Introduction: New York is one of the largest metropolitan areas in the United States; it is home to more than 8 million people of diverse heritage, age, identity, and interests, and more than 2 million businesses. As a melting pot, the city frequently experiences friction between its inhabitants. New York City (NYC) officials receive thousands of 311 service requests a day, and hundreds of complaints are filed with the New York City Police Department (NYPD). By reporting these complaints, inhabitants are providing a detailed account of the conditions of urban life. So what is urban life like in New York City? To explore this question, local government, newspapers, and journals have investigated New York City’s urban condition. The New York Times has looked at the city’s noise distribution, I Quant NY investigated NYC property taxes, and the New York City Department of Health and Mental Hygiene has tracked air quality over several decades. While these are interesting factors to explore, the analysis of these individual conditions reveals little about urban life in the city. 311 service call data and NYPD complaint data offer insights about the city’s daily hustle and bustle by exposing residents’ accounts of the city’s affairs. Analyzing this data can inform us about the urban condition, about urban trends and unique events. This project seeks to explore the urban condition of New York City through an in depth analysis of 311 service call data and NYPD complaint data. We plan to analyze and map the spatial and temporal distribution of residents’ complaints to asses which NYC neighborhoods offer the best living condition. We also want to provide strong association rules on resident behavior. By understanding normal patterns of behavior, we can make inferences about anomalies and assess if these anomalies correspond with specific events.

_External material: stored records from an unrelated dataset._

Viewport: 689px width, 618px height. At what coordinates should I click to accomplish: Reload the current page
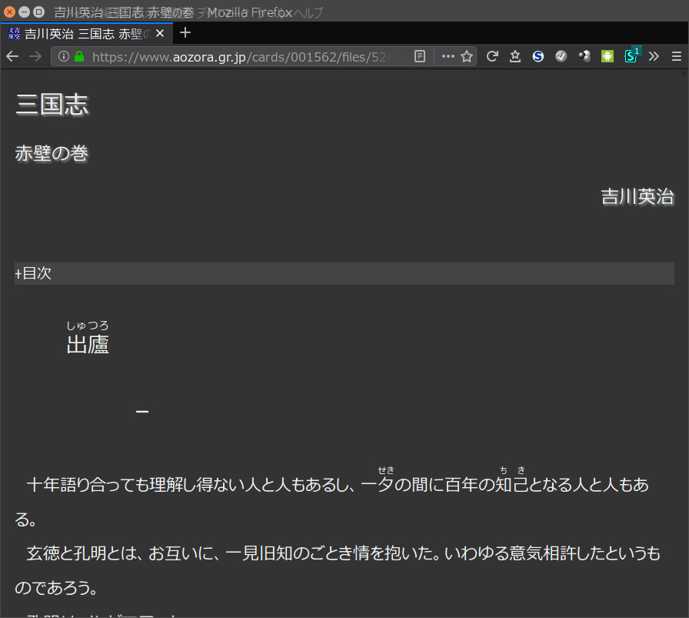[492, 56]
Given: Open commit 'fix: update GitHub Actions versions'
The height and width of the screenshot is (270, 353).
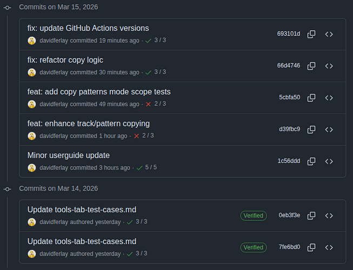Looking at the screenshot, I should coord(88,28).
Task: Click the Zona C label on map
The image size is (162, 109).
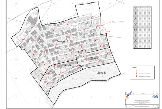Action: (x=95, y=58)
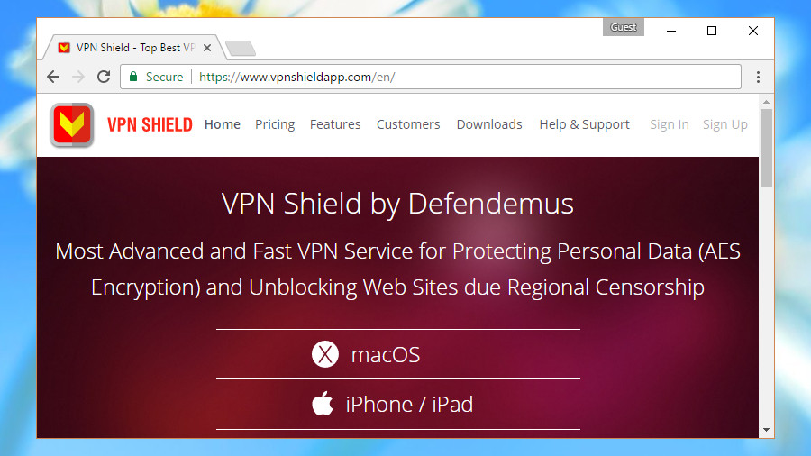The width and height of the screenshot is (811, 456).
Task: Open the Chrome three-dot menu
Action: click(758, 77)
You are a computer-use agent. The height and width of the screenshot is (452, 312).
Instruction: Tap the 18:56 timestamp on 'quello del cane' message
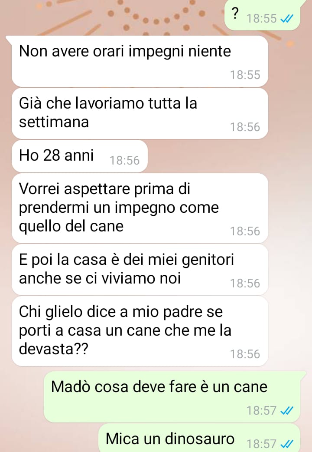[245, 231]
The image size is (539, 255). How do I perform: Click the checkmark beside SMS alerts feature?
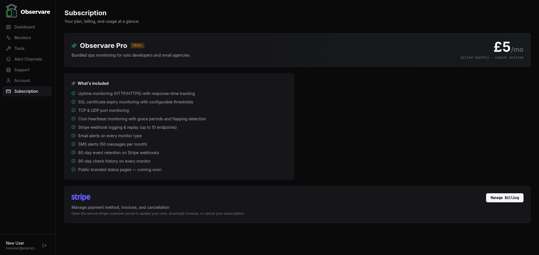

Contents of the Project Repository:

Correlation: Contains all work pertinent to correlation analysis. This includes an R script for finding correlations and an assortment of visualizations created from the output of this analysis.

Outlier_analysis: Contains all the work pertinent to exploring outliers. In particular, scripts for performing k-Nearest Neighbor clustering and various mulitvariate distribution plots in JMP Pro 13.0. It also contains a number of visualizations of the analysis.

subsets_work: Contains all work pertinent to subsets analysis. Specifically, it includes a viz folder that holds all visualizations made, a folder of shapefiles used to visualize the data, and an assortment of .py and .ipynb used for data exploration.

Zipshape: Contains shapefiles used to create spacial distribution visualizations by New York City zipcode.

Base Level Directory: Contains all of the scripts for loading the data into MongoDB and performing data preprocessing, namely filling in missing values, removing tuples, and removing attributes. It also contains spatial distribution visualization scripts and some preliminary visualizations.